#### [YOUR GOAL]
Would you copy exactly the lines in the data below from the one that has "You are a GUI" through the one that has "926x521 pixels.", dropping any pictures?

#### [GIVEN INFORMATION]
[Start of section]

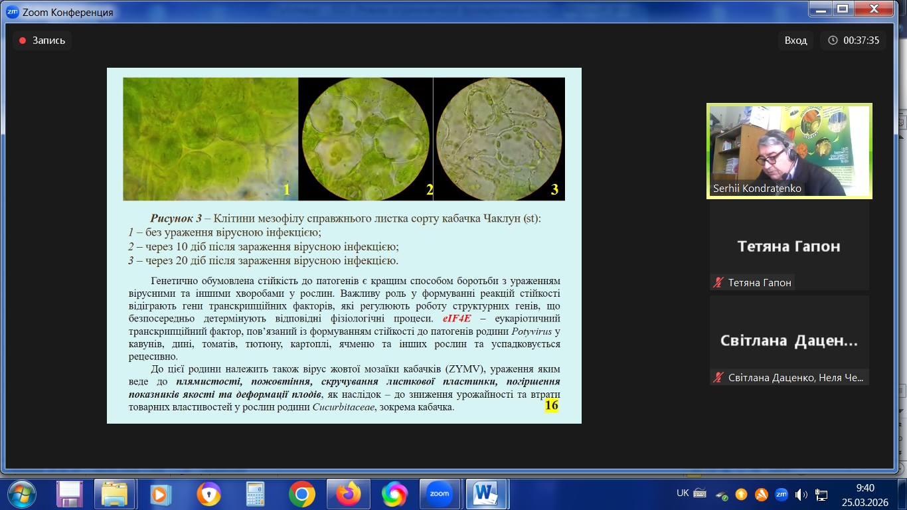Click the Zoom tray icon
907x510 pixels.
click(781, 493)
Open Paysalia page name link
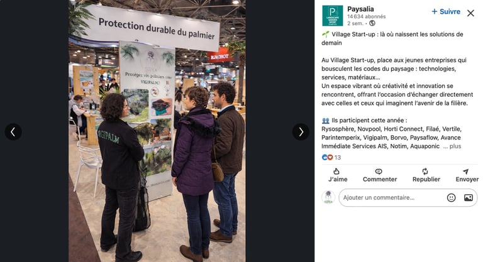Image resolution: width=483 pixels, height=262 pixels. pyautogui.click(x=360, y=9)
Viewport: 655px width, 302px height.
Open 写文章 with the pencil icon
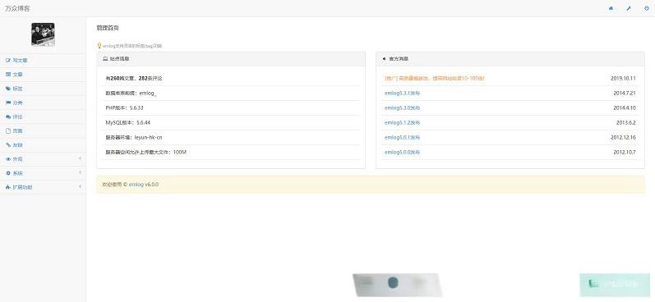tap(8, 61)
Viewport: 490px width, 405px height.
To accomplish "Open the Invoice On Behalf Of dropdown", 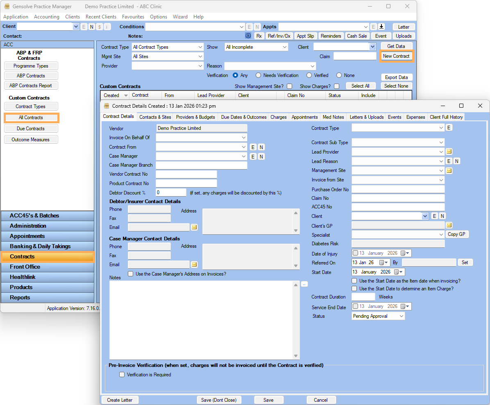I will point(243,138).
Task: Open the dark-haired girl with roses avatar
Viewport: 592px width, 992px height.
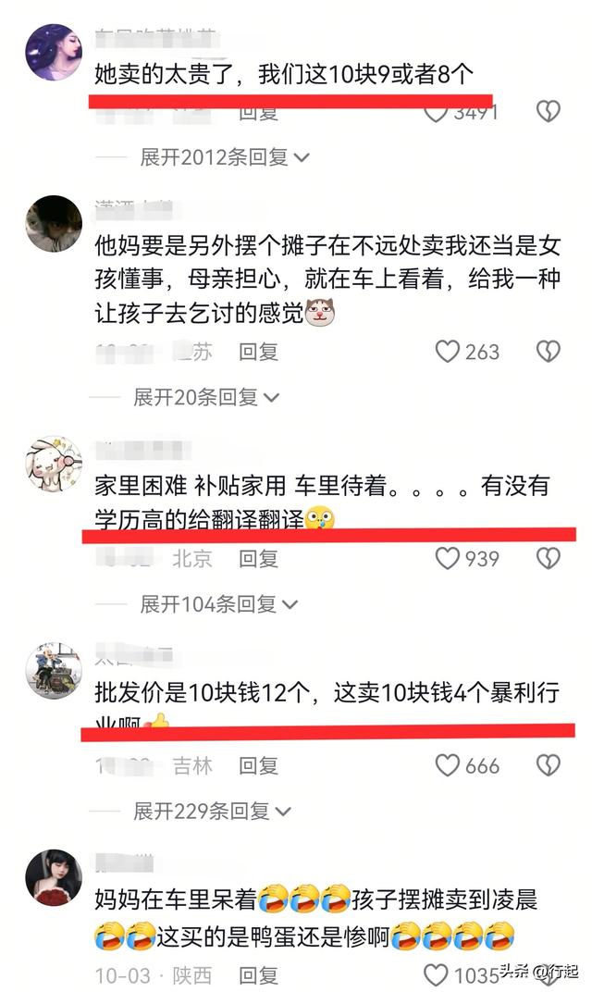Action: click(54, 877)
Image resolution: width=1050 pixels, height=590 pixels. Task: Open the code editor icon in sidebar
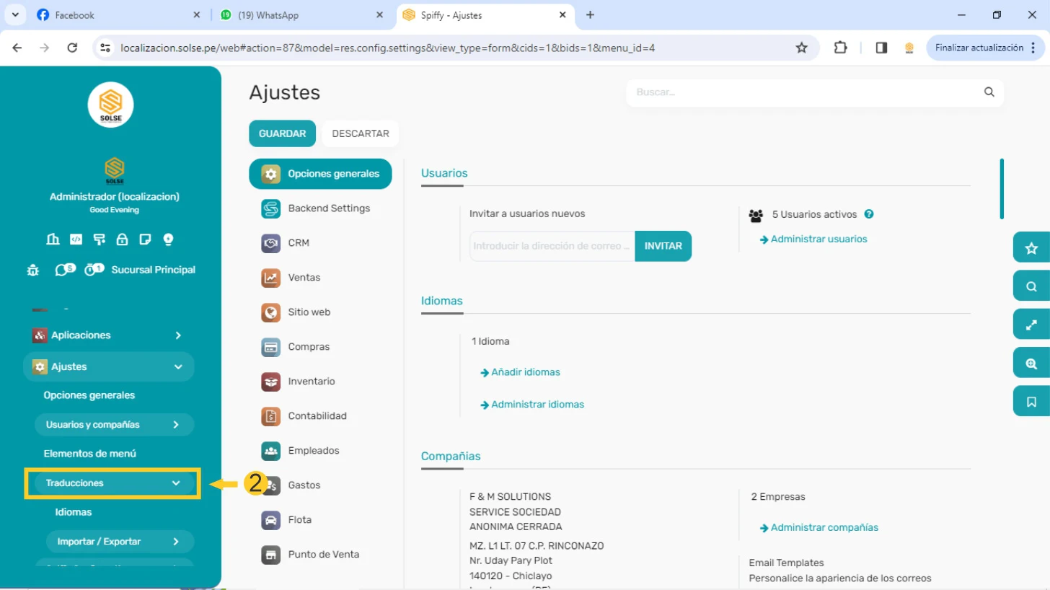[76, 239]
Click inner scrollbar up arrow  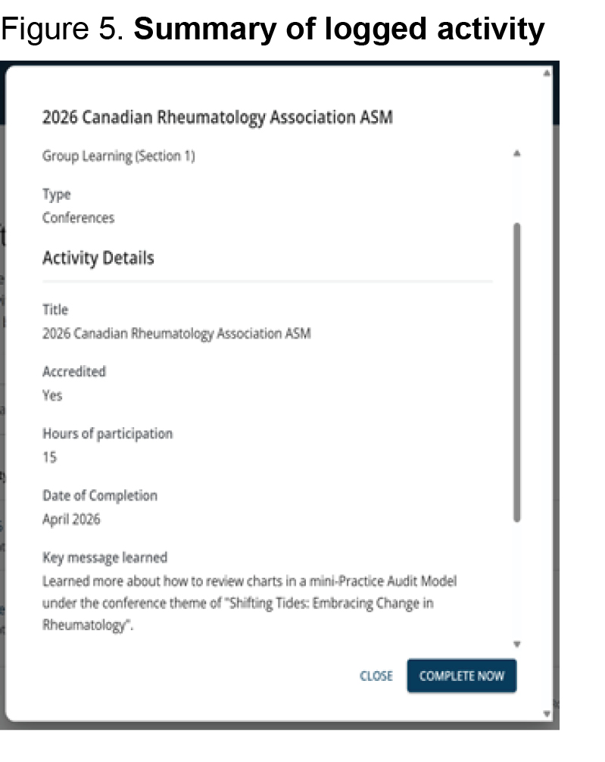pyautogui.click(x=517, y=154)
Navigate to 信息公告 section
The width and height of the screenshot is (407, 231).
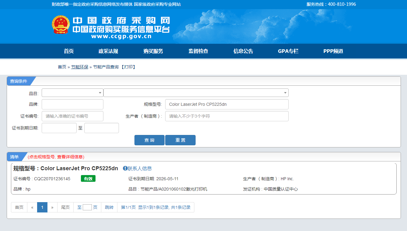pos(243,51)
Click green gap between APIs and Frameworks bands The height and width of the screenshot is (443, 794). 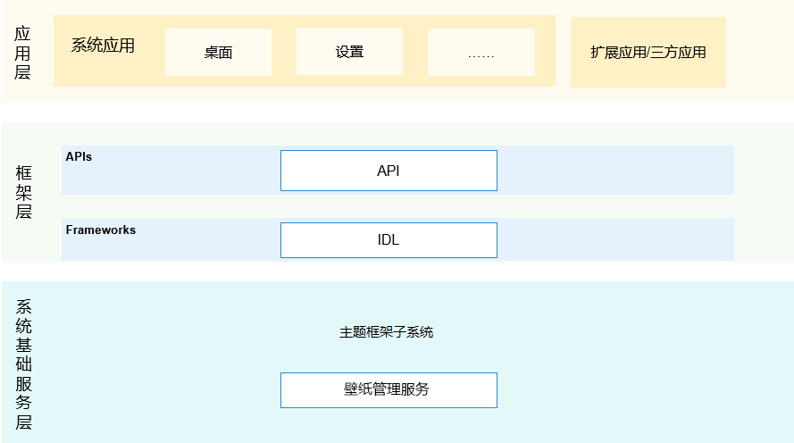tap(397, 206)
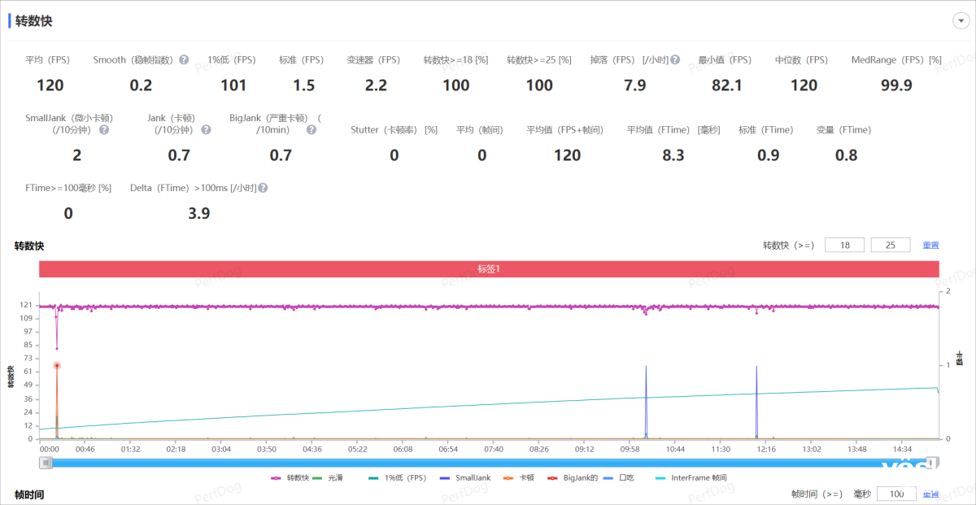This screenshot has width=976, height=505.
Task: Select the red 标签1 label bar
Action: tap(489, 269)
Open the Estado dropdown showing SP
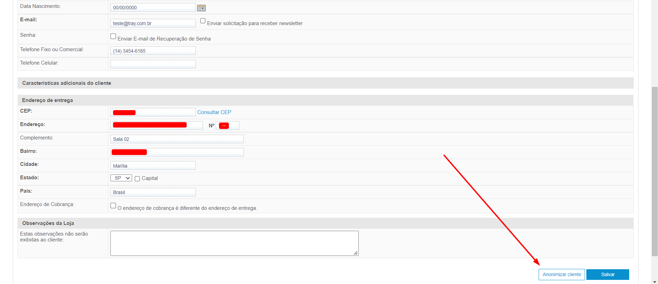 121,178
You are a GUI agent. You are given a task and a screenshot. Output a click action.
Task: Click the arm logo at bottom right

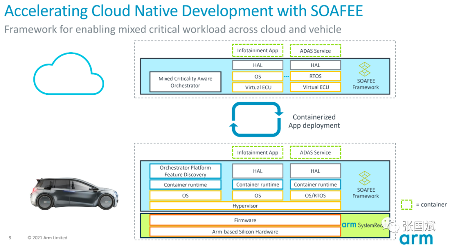point(416,239)
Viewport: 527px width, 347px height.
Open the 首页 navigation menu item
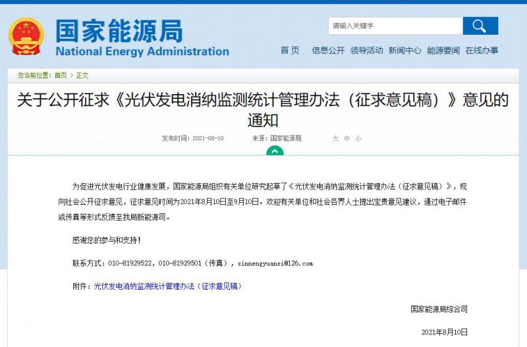pyautogui.click(x=290, y=51)
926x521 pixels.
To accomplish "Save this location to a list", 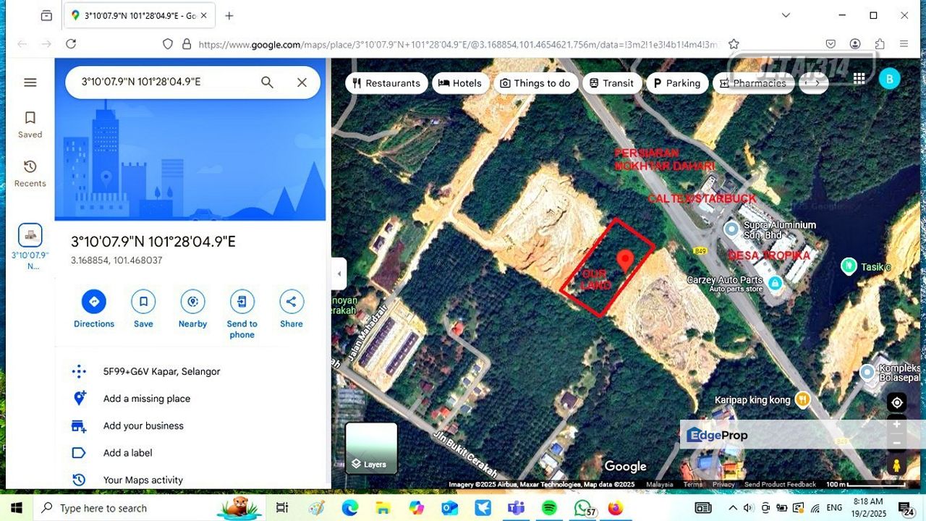I will tap(143, 302).
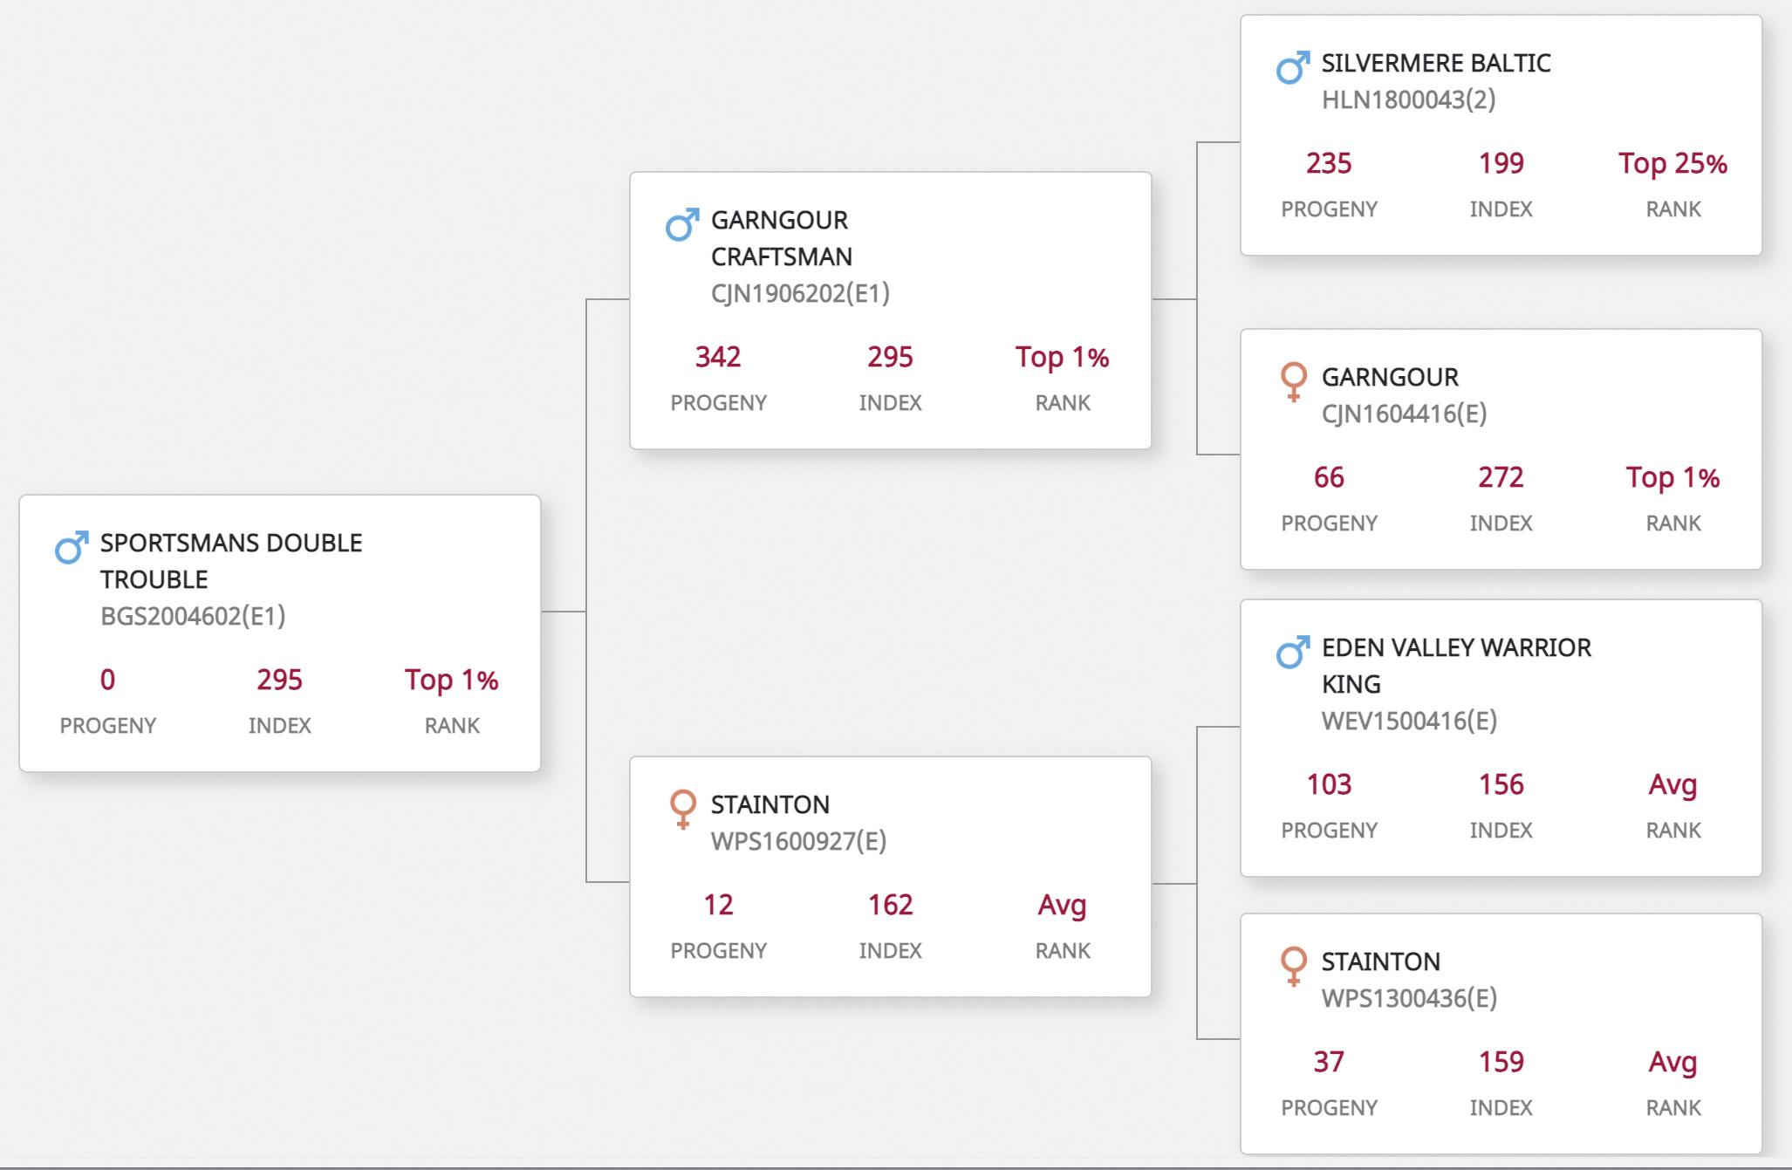Click progeny count 103 for Warrior King

point(1329,784)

[End of section]

#### [WRITTEN ANSWER]
You are a GUI agent. You are given a task and a screenshot. Output a click action.
Task: Click the arm logo at bottom right

point(416,239)
Viewport: 527px width, 347px height.
Open the 首页 navigation menu item
pyautogui.click(x=290, y=51)
926x521 pixels.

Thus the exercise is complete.